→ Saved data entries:
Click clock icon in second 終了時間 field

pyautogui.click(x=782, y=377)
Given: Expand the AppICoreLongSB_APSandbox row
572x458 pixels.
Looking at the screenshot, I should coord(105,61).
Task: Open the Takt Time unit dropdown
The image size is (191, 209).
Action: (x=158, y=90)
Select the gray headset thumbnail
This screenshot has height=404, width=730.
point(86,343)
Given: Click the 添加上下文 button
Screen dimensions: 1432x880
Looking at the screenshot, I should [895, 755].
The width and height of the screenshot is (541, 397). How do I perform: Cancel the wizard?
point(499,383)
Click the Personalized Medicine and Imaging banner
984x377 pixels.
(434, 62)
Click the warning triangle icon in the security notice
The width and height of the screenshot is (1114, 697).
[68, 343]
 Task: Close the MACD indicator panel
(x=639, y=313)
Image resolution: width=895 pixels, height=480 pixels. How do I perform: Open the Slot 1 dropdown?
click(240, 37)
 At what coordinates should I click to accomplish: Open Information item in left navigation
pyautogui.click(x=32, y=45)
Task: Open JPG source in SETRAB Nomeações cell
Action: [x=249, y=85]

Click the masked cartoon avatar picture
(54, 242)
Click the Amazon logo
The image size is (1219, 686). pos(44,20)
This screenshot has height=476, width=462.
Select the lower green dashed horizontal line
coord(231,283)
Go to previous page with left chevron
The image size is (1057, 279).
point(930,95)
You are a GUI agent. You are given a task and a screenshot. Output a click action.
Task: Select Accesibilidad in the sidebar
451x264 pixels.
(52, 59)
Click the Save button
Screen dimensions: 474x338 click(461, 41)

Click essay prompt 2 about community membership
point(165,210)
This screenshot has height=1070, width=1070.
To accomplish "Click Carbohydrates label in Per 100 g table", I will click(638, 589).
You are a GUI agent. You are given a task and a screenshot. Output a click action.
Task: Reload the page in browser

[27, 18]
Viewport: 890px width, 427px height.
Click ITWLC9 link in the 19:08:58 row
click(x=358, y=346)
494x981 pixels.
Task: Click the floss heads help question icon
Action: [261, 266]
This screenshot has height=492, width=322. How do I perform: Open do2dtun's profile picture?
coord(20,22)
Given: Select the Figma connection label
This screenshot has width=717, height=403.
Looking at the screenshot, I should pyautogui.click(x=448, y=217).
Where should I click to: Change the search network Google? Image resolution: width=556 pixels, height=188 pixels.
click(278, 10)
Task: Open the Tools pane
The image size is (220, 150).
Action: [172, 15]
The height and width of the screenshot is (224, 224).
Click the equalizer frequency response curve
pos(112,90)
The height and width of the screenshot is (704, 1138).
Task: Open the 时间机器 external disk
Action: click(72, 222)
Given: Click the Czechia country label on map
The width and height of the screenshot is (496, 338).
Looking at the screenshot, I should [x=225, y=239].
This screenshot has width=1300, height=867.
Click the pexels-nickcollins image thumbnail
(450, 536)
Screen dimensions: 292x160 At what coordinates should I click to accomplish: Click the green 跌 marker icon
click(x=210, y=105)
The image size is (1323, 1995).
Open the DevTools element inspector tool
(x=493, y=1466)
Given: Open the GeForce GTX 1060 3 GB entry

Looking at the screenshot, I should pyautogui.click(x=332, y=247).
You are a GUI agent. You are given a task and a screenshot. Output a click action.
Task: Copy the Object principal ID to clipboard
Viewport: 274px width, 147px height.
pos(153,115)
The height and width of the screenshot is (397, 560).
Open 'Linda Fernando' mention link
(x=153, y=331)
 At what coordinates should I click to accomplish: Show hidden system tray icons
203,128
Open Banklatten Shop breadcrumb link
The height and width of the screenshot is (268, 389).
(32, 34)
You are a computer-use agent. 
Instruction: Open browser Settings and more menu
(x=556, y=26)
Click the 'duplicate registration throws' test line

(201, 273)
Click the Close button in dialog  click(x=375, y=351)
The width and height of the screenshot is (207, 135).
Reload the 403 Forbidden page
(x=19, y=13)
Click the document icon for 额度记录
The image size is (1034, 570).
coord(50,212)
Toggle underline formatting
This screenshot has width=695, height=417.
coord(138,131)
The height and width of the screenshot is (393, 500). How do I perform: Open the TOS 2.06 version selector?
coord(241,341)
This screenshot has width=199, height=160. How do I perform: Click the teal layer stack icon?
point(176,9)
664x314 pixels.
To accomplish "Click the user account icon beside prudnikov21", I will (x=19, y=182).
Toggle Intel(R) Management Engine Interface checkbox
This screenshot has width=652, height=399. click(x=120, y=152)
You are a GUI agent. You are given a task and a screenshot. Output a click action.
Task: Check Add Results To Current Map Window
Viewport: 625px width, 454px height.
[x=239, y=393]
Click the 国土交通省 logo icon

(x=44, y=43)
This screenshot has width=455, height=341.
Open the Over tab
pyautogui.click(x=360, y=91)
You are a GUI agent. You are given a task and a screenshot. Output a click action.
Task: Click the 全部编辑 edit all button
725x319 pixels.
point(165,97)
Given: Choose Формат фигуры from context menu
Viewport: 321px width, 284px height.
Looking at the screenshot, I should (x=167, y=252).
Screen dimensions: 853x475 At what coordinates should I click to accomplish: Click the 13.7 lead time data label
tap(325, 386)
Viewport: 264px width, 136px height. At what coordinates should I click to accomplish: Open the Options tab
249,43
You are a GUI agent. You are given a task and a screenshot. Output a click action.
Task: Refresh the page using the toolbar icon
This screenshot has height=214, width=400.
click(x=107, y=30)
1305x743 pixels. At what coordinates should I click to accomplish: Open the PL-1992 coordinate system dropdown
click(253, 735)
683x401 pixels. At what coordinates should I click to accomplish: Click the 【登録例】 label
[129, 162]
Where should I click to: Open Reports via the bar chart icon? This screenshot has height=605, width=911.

→ What you need to do:
Reproduce the data in full, exactly as presented.

→ Response below:
Click clock icon in second 終了時間 field

pyautogui.click(x=782, y=377)
Given: Expand the AppICoreLongSB_APSandbox row
572x458 pixels.
Looking at the screenshot, I should coord(105,61).
Task: Open the Takt Time unit dropdown
The image size is (191, 209).
Action: (x=158, y=90)
Select the gray headset thumbnail
This screenshot has height=404, width=730.
point(86,343)
Given: Click the 添加上下文 button
Screen dimensions: 1432x880
Looking at the screenshot, I should [895, 755].
The width and height of the screenshot is (541, 397). How do I perform: Cancel the wizard?
point(499,383)
Click the Personalized Medicine and Imaging banner
984x377 pixels.
(434, 62)
Click the warning triangle icon in the security notice
The width and height of the screenshot is (1114, 697).
[68, 343]
 Task: Close the MACD indicator panel
(x=639, y=313)
Image resolution: width=895 pixels, height=480 pixels. How do I perform: Open the Slot 1 dropdown?
click(240, 37)
 At what coordinates should I click to accomplish: Open Information item in left navigation
pyautogui.click(x=32, y=45)
Task: Open JPG source in SETRAB Nomeações cell
Action: [x=249, y=85]

Click the masked cartoon avatar picture
(54, 242)
Click the Amazon logo
The image size is (1219, 686). pos(44,20)
This screenshot has height=476, width=462.
Select the lower green dashed horizontal line
coord(231,283)
Go to previous page with left chevron
The image size is (1057, 279).
point(930,95)
You are a GUI agent. You are given a task and a screenshot. Output a click action.
Task: Select Accesibilidad in the sidebar
451x264 pixels.
(52, 59)
Click the Save button
Screen dimensions: 474x338 click(461, 41)

Click essay prompt 2 about community membership
point(165,210)
This screenshot has height=1070, width=1070.
To accomplish "Click Carbohydrates label in Per 100 g table", I will click(638, 589).
You are a GUI agent. You are given a task and a screenshot. Output a click action.
Task: Reload the page in browser

[27, 18]
Viewport: 890px width, 427px height.
Click ITWLC9 link in the 19:08:58 row
click(x=358, y=346)
494x981 pixels.
Task: Click the floss heads help question icon
Action: [261, 266]
This screenshot has height=492, width=322. How do I perform: Open do2dtun's profile picture?
coord(20,22)
Given: Select the Figma connection label
This screenshot has width=717, height=403.
Looking at the screenshot, I should pyautogui.click(x=448, y=217).
Where should I click to: Change the search network Google? Image resolution: width=556 pixels, height=188 pixels.
click(278, 10)
Task: Open the Tools pane
The image size is (220, 150).
Action: [172, 15]
The height and width of the screenshot is (224, 224).
Click the equalizer frequency response curve
pos(112,90)
The height and width of the screenshot is (704, 1138).
Task: Open the 时间机器 external disk
Action: click(72, 222)
Given: Click the Czechia country label on map
The width and height of the screenshot is (496, 338).
Looking at the screenshot, I should [x=225, y=239].
This screenshot has width=1300, height=867.
Click the pexels-nickcollins image thumbnail
(450, 536)
Screen dimensions: 292x160 At what coordinates should I click to accomplish: Click the green 跌 marker icon
click(x=210, y=105)
The image size is (1323, 1995).
Open the DevTools element inspector tool
(x=493, y=1466)
Given: Open the GeForce GTX 1060 3 GB entry

Looking at the screenshot, I should pyautogui.click(x=332, y=247).
You are a GUI agent. You are given a task and a screenshot. Output a click action.
Task: Copy the Object principal ID to clipboard
Viewport: 274px width, 147px height.
pos(153,115)
The height and width of the screenshot is (397, 560).
Open 'Linda Fernando' mention link
(x=153, y=331)
 At what coordinates should I click to accomplish: Show hidden system tray icons
203,128
Open Banklatten Shop breadcrumb link
The height and width of the screenshot is (268, 389).
(32, 34)
You are a computer-use agent. 
Instruction: Open browser Settings and more menu
(x=556, y=26)
Click the 'duplicate registration throws' test line

(201, 273)
Click the Close button in dialog  click(x=375, y=351)
The width and height of the screenshot is (207, 135).
Reload the 403 Forbidden page
(x=19, y=13)
Click the document icon for 额度记录
The image size is (1034, 570).
coord(50,212)
Toggle underline formatting
This screenshot has width=695, height=417.
coord(138,131)
The height and width of the screenshot is (393, 500). How do I perform: Open the TOS 2.06 version selector?
coord(241,341)
This screenshot has width=199, height=160. How do I perform: Click the teal layer stack icon?
point(176,9)
664x314 pixels.
To accomplish "Click the user account icon beside prudnikov21", I will (x=19, y=182).
Toggle Intel(R) Management Engine Interface checkbox
This screenshot has width=652, height=399. click(x=120, y=152)
You are a GUI agent. You are given a task and a screenshot. Output a click action.
Task: Check Add Results To Current Map Window
Viewport: 625px width, 454px height.
[x=239, y=393]
Click the 国土交通省 logo icon

(x=44, y=43)
This screenshot has width=455, height=341.
Open the Over tab
pyautogui.click(x=360, y=91)
You are a GUI agent. You are given a task and a screenshot. Output a click action.
Task: Click the 全部编辑 edit all button
725x319 pixels.
point(165,97)
Given: Choose Формат фигуры from context menu
Viewport: 321px width, 284px height.
Looking at the screenshot, I should (x=167, y=252).
Screen dimensions: 853x475 At what coordinates should I click to accomplish: Click the 13.7 lead time data label
tap(325, 386)
Viewport: 264px width, 136px height. At what coordinates should I click to accomplish: Open the Options tab
249,43
You are a GUI agent. You are given a task and a screenshot. Output a click action.
Task: Refresh the page using the toolbar icon
This screenshot has height=214, width=400.
click(x=107, y=30)
1305x743 pixels. At what coordinates should I click to accomplish: Open the PL-1992 coordinate system dropdown
click(253, 735)
683x401 pixels. At what coordinates should I click to accomplish: Click the 【登録例】 label
[129, 162]
Where should I click to: Open Reports via the bar chart icon? This screenshot has height=605, width=911.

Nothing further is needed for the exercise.